▶ Brano proposto:
☆ ☆ ☆ ☆ ☆ ☆ ☆
Per la mentalità occidentale che non separa la filosofia dal suo vocabolario greco è arduo entrare nel complesso delle dottrine metafisiche della tradizione indù. La tendenza dominante è quella comunque che assegna le dottrine orientali alla storia delle religioni piuttosto che a quella del pensiero filosofico. A confermarlo, basta sfogliare i manuali di storia della filosofia oggi in uso: quanti contemplano anche il pensiero orientale?
Eppure esistono trattati come le Upanishad, capaci di investigare la natura più profonda dell’uomo con un senso realizzativo e non solo di puro linguaggio. Questi trattati di estensione variabile, appartenenti ad epoche diverse, in prosa e in versi, sono dedite a indirizzare l'aspirante alla verità trascendente attraverso la contemplazione o la stimolazione della buddhi (intelletto), altre attraverso l'ascolto delle verità supreme che vertono sull’origine e il destino dell'uomo e su quale sia il fondamento ultimo dell'universo.
Le Upanishad costituiscono la parte conclusiva dei Veda. In origine diverse migliaia, ne rimangono più di 200, benché‚ per tradizione, quelle più considerate siano 108. La loro datazione è incerta: le più antiche dovrebbero risalire all'VIII e al VII secolo a.C., antecedenti all'era buddista; le più recenti al V o al IV secolo a.C. Ma le Upanisad veramente importanti e tipiche sono poco più d'una dozzina e sono denominate Upanishad antiche e medie oppure vediche, appartenenti alle varie scuole che si rifanno alle Samhita vediche e quindi fanno parte della rivelazione, e risalgono a un periodo compreso, tra il 700 e il 300 a.C. Le Upanishad sono state portate a noi dai rishi, che attraverso intense meditazioni hanno udito interiormente il suono della profonda ispirazione del Brahman. Queste Upanishad, appartengono alla letteratura rilevata o sruti (lett.: "ciò che è stato udito" ) al pari dei Veda, esse hanno un carattere religioso - culturale; tuttavia, a differenza di quelli, presentano tratti altamente speculative, tipici dello Jnana Yoga.
In effetti, tutta la filosofia indiana non è altro che un commento alle Upanishad e nell'interpretazione che per lungo tempo ha goduto maggior fortuna e che si attiene al significato più evidente (upa significa vicino, ni significa sotto o giù, shat seduto). Per questo, Upanishad significa che gli studenti dovrebbero stare seduti vicino al maestro e studiare con umiltà e reverenza. Si fa riferimento al carattere esoterico dell'insegnamento, trasmesso dal maestro al discepolo, Guru-chela, che avendone le qualificazioni, gli si sedeva vicino.
☆ ☆ ☆ ☆ ☆ ☆ ☆
[Record di posizione]
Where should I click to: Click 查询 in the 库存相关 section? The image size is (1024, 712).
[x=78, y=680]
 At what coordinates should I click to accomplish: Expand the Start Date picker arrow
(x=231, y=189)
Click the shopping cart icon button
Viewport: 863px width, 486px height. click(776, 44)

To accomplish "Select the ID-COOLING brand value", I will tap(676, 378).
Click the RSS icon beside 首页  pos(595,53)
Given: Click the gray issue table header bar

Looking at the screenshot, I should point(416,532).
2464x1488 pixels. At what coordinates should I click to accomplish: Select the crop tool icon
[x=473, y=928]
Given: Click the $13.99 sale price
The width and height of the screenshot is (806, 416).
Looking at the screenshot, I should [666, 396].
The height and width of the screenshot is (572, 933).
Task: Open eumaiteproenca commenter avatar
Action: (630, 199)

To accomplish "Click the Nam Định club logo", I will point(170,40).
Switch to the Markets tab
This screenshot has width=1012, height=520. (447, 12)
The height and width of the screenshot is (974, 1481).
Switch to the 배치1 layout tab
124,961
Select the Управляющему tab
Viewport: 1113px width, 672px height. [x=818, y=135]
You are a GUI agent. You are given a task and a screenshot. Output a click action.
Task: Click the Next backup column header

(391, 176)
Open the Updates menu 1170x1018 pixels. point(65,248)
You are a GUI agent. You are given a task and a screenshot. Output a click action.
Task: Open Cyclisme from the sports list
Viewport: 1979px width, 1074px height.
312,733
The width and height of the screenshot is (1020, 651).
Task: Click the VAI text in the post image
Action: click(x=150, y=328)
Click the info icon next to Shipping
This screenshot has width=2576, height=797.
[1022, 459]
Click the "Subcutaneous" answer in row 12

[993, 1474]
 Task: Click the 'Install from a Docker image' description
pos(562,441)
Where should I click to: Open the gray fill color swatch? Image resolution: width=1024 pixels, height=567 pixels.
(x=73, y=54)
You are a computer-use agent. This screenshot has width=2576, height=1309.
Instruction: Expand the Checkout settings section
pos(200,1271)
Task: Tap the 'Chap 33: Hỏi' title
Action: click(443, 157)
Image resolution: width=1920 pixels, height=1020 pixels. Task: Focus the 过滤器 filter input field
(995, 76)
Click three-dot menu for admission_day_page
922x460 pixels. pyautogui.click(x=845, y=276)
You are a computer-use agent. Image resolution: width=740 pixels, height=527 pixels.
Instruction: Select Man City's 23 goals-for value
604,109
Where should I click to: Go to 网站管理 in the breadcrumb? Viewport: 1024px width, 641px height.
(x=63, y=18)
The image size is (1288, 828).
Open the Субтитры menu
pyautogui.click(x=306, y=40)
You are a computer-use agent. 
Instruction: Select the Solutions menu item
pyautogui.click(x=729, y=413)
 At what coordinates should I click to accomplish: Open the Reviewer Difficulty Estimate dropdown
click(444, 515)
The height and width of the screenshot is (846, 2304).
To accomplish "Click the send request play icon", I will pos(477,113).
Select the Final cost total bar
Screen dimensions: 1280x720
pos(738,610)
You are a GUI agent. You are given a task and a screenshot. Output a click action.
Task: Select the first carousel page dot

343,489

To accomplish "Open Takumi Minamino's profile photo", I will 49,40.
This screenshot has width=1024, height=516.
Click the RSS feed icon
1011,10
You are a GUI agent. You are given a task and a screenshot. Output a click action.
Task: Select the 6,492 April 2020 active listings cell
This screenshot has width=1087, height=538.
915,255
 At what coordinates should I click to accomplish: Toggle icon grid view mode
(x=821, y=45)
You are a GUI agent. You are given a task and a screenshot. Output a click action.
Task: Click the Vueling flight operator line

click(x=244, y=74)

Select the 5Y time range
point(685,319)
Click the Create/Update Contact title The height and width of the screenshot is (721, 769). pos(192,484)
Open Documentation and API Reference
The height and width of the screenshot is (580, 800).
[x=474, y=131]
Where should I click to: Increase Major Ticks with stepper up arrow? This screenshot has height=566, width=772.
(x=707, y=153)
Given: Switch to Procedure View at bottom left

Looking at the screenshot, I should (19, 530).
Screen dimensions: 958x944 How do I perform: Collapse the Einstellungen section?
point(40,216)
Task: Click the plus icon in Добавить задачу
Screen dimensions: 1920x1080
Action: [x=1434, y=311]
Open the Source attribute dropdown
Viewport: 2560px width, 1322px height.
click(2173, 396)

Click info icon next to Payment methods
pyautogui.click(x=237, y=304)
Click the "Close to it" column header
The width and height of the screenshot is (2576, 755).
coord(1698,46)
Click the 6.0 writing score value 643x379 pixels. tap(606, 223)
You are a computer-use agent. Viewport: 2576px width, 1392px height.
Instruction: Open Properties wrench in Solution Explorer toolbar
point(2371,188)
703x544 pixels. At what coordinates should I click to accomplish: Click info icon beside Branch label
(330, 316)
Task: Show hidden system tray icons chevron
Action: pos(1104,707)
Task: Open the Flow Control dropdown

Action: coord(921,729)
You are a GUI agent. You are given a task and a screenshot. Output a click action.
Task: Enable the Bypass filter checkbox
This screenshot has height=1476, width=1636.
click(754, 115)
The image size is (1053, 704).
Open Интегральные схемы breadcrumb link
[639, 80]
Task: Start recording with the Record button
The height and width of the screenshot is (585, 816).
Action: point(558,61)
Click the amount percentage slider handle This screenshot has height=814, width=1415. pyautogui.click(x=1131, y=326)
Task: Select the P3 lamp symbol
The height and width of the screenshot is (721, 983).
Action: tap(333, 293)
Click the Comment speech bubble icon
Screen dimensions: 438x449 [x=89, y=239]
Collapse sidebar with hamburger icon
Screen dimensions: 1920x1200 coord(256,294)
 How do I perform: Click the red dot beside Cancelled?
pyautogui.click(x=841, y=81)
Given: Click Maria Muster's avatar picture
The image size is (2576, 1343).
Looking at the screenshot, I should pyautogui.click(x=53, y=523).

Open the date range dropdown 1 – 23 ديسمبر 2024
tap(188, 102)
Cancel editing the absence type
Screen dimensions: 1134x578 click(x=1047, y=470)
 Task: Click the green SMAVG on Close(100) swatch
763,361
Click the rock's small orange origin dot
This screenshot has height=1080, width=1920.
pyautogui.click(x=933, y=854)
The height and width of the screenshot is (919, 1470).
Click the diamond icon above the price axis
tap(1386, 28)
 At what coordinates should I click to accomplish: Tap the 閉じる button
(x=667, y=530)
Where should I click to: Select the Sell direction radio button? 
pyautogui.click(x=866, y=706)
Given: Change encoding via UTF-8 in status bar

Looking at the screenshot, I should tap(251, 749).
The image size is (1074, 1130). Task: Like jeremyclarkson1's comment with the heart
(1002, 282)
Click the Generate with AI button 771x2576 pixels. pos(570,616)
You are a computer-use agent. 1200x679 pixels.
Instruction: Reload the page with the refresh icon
☆ ☆ ☆ ☆ ☆ ☆ ☆
▶ Esercizi:
- 1) Riporta in un CSV a due colonne, intitolate richiesta e risposta, solo i record che partono dalla riga contenente "Switch to the Markets tab" e finiscono con quella contenente "Open the Updates", entrambe incluse. Metti una riga per ogni richiesta, con il testo e la risposta ciascuno in un unico campo tra virgolette e gli a capo sostituiti da spazi.
- 2) Prosegui il brano sulle Upanishad partendo dopo la sua ultima frase.
Il brano e i record sono materiali distinti, da trattare separatamente.

▶ Risposte attese:
- 1)
richiesta,risposta
"Switch to the Markets tab","This screenshot has width=1012, height=520. (447, 12)"
"The height and width of the screenshot is (974, 1481). Switch to the 배치1 layout tab","124,961"
"Select the Управляющему tab","Viewport: 1113px width, 672px height. [x=818, y=135]"
"You are a GUI agent. You are given a task and a screenshot. Output a click action. Task: Click the Next backup column header","(391, 176)"
"Open the Updates menu 1170x1018 pixels.","point(65,248)"

- 2)
Nella Brihadaranyaka Upanishad ad esempio, vi è formulata una cosmologia che illustra come all'inizio c'era soltanto il nulla, il non-essere, dal quale si produsse l'universo. In ogni uomo alberga una scintilla del Brahman, l'energia cosmica: si tratta dell'atman, il principio dell'individualità o il sè personale (di solito, erroneamente tradotto con "anima"; per quanto concerne la possibilità di definire "personale" l'atman). Viene poi data una corrispondenza intima tra il micro e il macrocosmo, sulla base di vari spunti vedici. Ogni creatura riceve qualcosa dal Brahman: l'incarnazione più completa di quest'energia è il brahmano o brahmino, il sacerdote. In questa Upanishad si torna sulla questione delle caste indiane. Tuttavia, nonostante l'evidente enfasi sulla casta brahmanica, nella Upanishad è un guerriero a istruire un sacerdote. Evidentemente alla classe dei Brahmani non era ancora stato assegnato il ruolo di primo piano che avrebbe avuto in seguito. In questa Upanishad si dichiara che del Brahman, la Realtà Ultima, non si può parlare. Nessuna argomentazione verbale riuscirebbe a renderne la vera natura. Per questo motivo , nacque un metodo al negativo che arrivare ad eliminare una dopo l’altra tutte le sovrapposizioni che velano la Natura Ultima delle cose: Neti Neti, "non questo, non quello". Questa sembra essere l'unica espressione applicabile all'energia cosmica.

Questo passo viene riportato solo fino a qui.